____ DATASET RECORDS
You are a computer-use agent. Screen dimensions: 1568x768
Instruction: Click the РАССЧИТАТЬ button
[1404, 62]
________
____ DATASET RECORDS
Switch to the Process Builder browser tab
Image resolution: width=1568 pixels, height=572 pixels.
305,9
________
____ DATASET RECORDS
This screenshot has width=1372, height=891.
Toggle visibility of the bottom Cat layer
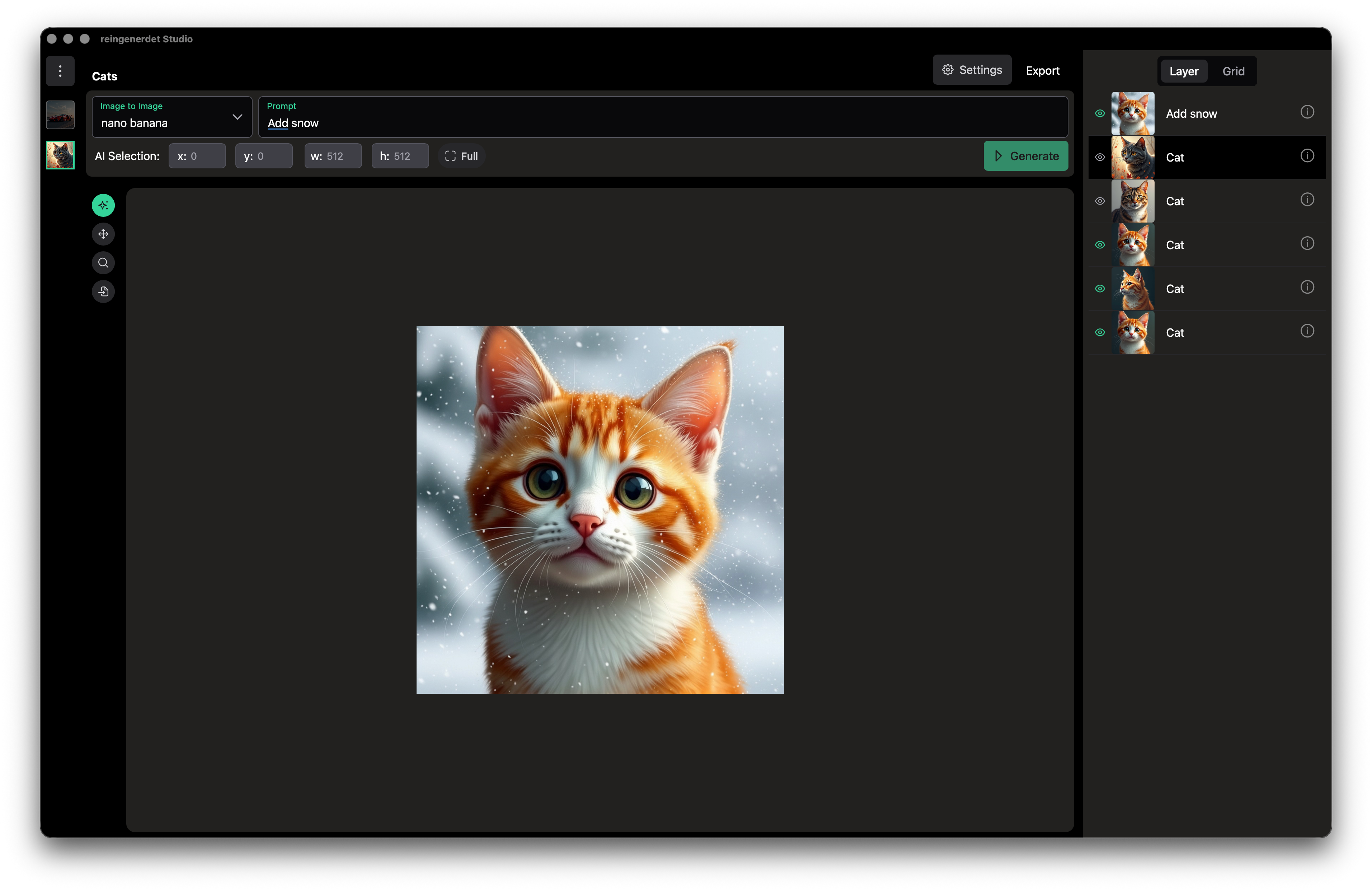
________
**TASK REQUIREMENTS:**
Look above for the line holding "This screenshot has width=1372, height=891.", then set down exactly that line and every line after it up to and including the line holding "Toggle visibility of the bottom Cat layer", with nothing else.

**FINISHED TASK:**
This screenshot has width=1372, height=891.
Toggle visibility of the bottom Cat layer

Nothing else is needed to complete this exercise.